As far as large, long-gestation infrastructure projects are concerned, the government is doing the heavy lifting in key areas like highways, and rail transport networks. This has inflated public debt. This would have been understandable if the resultant higher availability of production inputs, including capital, had produced an enhanced room for private projects in other areas. However, except for a few sectors like renewable energy, and electronics assembling, a quantum leap in production efficiencies isn’t visible. In fact, in traditional manufacturing sectors, including the labour-intensive ones, the competitiveness is on the decline. A redeeming aspect is of course that in the services sector, new trends like quick commerce haven’t turned out to be at the expense of small traders and businesses.
Of 1,873 projects, with investments of Rs 150 crore on each, 449 saw cost escalation and 779 were delayed as of March this year. This set of projects themselves saw cost overruns in excess of Rs 5 lakh crore by FY24-end, and the clock is ticking. The share of delayed projects is still higher than the pre-pandemic level. In the government sector, expenditure reforms are still an unfinished agenda – political compulsions have pushed subsidy rationalisation to the back burner after the deregulation of petroleum products, which slashed oil subsidies.

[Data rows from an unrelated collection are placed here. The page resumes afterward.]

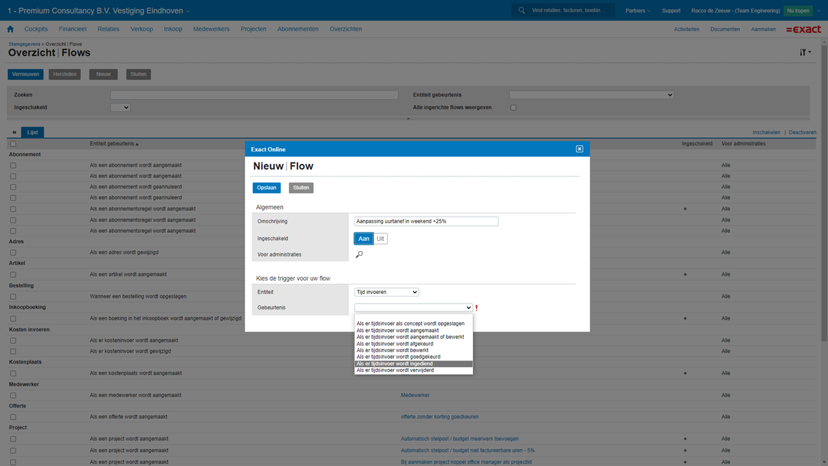Click the Omschrijving text field
The width and height of the screenshot is (828, 466).
426,221
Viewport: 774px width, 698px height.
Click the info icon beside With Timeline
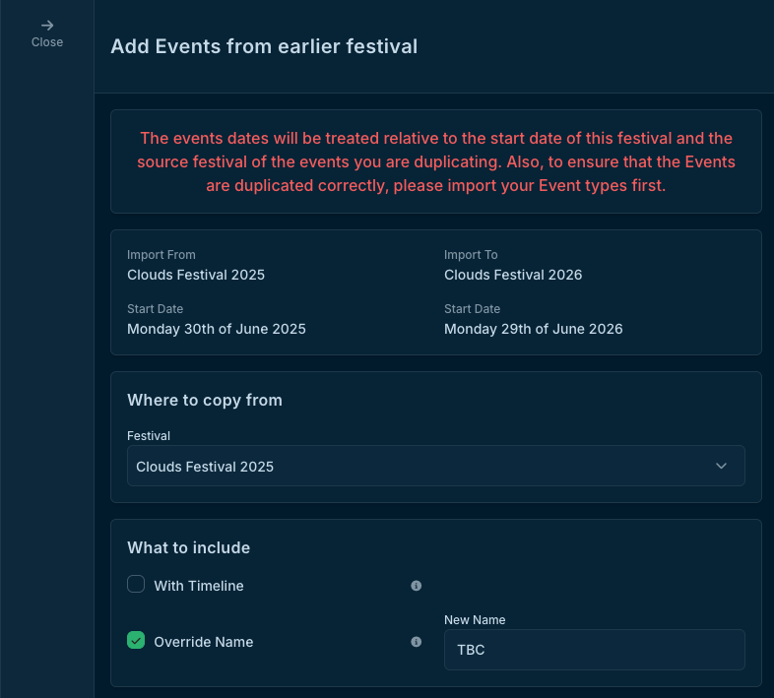point(416,586)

There is a clear case for the fertiliser subsidy to be given in cash on a per-hectare basis to farmers instead of supplying highly subsidised soil nutrients to all without any quantity caps. Open-ended food subsidy without sound stock management is also causing the exchequer to bleed, undermining distributive efficiency.

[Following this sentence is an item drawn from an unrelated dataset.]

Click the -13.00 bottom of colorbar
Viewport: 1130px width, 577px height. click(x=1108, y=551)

However, rather than downsize the government, India needs to strengthen its institutions and regulators, by equipping them with required capacities and autonomy, and simultaneously cut the bureaucratic flab. The recent measures by the Reserve Bank of India, aimed at improving financial prudence among shadow bankers, and the capital market regulator’s stress on higher corporate disclosures are steps in the right direction. Corporate governance needs to qualitatively improve, rather than follow the laid-out norms just for the sake of form. Given that about 70% of Indian listed companies are family-owned, shareholder democracy ought to vastly improve.